Speaking of carbs, I’m beginning to rethink grains. Not just gluten-containing grains, but ALL grains. Yes, gluten is a major problem, but why are lectins getting a free pass? Lectins are a component of all grains and they’re not broken down by the normal digestive process. These guys not only damage the gut lining, but once they make it into the bloodstream (they get through intact), they are recognized as foreign invaders and the immune system mounts a defense against them. In the long run this can create autoimmune issues. Not good! Again, lectins are in ALL grains.
Now I can hear the Weston A. Price folks (I love you all!) admonishing me for such blasphemy. The wonderful people Dr. Price visited in the Loetschental Valley did eat whole rye bread. Absolutely true. But that was a long time ago. And those folks more than likely were birthed by healthy mothers, were breast fed, and had the proper nourishment to build strong intestinal barriers. Times have changed. There is no doubt that we live in an immuno-compromised society. Eighty-percent of the immune system resides in the gut. That would mean that we as modern people have some pretty jacked up digestive systems. We don’t have as much room for error as the people Price observed. One of the tests I run in my Functional Diagnostic Nutrition practice is an Intestinal Barrier Function Screen, which gives me a huge window into the gut. I haven’t seen a normal one in the three years I’ve been running them.
Again, none of this stuff is set in stone. It’s just what I’ve been pondering lately. I’ll let my research play itself out and see where it takes me. Any and all of your comments are appreciated. Let’s learn together!
Perfect segue! I was going to write a dedicated blog about this next topic, but I figure a couple paragraphs here will suffice. It’s about what I call Zombies. You may have heard me use the term “Paul Chek Robots” at one point or another on Facebook.

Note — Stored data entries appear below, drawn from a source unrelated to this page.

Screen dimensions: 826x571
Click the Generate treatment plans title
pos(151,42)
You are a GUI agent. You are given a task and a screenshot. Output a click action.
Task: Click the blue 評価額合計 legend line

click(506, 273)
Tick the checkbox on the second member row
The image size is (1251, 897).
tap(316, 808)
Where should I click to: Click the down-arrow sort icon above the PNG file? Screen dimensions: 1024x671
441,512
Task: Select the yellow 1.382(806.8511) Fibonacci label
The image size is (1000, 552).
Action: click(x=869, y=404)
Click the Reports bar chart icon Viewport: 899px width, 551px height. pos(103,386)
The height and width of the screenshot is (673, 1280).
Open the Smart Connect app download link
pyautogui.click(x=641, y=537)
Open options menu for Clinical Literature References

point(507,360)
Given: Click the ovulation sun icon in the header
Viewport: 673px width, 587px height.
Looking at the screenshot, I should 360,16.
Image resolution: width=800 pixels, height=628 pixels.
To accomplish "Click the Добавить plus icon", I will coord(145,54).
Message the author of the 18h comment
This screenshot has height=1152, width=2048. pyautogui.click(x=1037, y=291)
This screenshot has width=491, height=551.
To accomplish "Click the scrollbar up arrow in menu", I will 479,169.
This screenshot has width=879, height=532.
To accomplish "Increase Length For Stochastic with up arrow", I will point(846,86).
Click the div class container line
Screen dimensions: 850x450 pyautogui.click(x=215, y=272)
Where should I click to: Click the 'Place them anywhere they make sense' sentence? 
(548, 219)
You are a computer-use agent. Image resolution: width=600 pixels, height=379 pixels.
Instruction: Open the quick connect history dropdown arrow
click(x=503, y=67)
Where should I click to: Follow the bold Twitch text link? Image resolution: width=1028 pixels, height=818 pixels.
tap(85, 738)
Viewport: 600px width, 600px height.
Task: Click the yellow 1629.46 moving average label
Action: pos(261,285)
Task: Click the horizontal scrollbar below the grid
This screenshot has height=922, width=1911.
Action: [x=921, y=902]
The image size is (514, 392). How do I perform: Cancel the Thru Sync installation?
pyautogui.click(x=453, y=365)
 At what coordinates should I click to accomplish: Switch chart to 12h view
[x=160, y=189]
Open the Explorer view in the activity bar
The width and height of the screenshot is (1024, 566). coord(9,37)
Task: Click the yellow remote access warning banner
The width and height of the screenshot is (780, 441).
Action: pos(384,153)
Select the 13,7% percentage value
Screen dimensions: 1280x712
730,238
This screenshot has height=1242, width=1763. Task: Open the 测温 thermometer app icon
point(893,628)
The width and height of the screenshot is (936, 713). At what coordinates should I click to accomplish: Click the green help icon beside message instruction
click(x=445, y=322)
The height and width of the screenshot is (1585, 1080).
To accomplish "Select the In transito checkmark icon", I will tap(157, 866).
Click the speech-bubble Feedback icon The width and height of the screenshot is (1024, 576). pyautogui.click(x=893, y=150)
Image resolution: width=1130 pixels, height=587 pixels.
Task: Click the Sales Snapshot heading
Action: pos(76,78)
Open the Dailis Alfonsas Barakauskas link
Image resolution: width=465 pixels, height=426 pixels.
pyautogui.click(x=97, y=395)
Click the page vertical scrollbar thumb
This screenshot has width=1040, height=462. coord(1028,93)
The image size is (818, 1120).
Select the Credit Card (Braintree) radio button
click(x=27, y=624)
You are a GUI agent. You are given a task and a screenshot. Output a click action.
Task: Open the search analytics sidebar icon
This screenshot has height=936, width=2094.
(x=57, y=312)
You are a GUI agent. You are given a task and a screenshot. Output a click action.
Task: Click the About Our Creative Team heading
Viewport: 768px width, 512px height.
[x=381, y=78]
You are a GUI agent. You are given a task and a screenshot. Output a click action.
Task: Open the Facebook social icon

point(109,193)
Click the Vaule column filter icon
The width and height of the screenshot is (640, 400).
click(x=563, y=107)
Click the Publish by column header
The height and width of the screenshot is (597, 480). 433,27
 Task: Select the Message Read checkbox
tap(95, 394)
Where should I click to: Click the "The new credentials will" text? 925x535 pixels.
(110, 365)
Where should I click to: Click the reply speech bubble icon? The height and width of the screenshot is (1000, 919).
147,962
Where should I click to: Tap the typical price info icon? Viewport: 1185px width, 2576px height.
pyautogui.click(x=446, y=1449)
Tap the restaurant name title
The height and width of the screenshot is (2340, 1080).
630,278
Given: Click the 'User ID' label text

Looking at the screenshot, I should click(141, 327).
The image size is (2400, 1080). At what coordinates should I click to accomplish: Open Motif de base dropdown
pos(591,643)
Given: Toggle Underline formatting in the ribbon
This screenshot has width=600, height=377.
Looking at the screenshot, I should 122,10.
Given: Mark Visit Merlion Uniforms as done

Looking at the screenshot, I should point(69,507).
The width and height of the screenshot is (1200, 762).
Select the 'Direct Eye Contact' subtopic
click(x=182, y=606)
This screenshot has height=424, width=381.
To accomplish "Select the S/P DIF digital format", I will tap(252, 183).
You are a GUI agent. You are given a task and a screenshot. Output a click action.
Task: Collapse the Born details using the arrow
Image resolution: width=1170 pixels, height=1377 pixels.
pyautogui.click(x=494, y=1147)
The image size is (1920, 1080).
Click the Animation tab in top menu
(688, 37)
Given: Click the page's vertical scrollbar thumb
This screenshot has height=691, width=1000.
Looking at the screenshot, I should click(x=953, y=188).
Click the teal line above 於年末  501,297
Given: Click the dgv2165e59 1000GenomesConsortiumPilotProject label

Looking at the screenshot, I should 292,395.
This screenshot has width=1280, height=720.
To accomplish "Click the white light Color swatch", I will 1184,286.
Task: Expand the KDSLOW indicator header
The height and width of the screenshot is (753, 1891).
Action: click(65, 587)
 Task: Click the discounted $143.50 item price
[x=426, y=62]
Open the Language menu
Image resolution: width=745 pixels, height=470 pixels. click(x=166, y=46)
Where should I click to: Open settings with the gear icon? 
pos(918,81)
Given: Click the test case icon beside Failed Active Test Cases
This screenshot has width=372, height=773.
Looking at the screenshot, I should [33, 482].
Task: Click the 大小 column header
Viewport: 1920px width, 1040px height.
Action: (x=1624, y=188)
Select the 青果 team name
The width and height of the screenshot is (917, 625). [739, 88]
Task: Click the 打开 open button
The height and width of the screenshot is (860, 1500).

These are the peeps who repeat everything Paul says without taking the time to ponder what they think themselves. I’m as guilty as the next robot. If you watch my old YouTube videos, you’re hearing Paul Chek. I would memorize parts of his You Are What You Eat CD-series (great info, by the way) and just repeat them in front of my webcam. In fact, I’ve been a Bill Wolcott robot. Reed Davis robot. Josh Rubin robot. I’ve even run into some Sean Croxton robots. Weird!
Learning is a process. It happens in stages. For most people, one of those stages consists of putting all of our eggs in one basket or one person. This can be an awesome experience until you run into another “guru” saying something completely different. At this point, you go through a state of confusion and don’t know what to think about anything. It can be quite frustrating. I’ve been there. I still go through it. Haven’t you been reading this blog! For example, Ray Peat says fish oil is bad. Weston A. Price and just about everyone else says it’s good. Who’s right? Well, it’s really up to you. This is where you do your due diligence and see what argument YOU resonate with. You also see what works for you. This is the art of being a true student of the nutrition game. No one is 100% correct about everything. There are no health and wellness Yodas out there with all of the answers. You just keep chopping away at those 10,000 hours and see where it takes you. It’s a fun, confusing journey. Just keep your mind open and everything will work itself out. But the worst thing to be is a Zombie. Like Timothy Leary said, “Question authority and think for yourself.” Sometimes you’ll be wrong. Sometimes you’ll be right. It’s all part of the game. I’m 6343 hours deep and I’m still going through it.
Never stop learning.
Damn, this blog was long! Thanks for reading!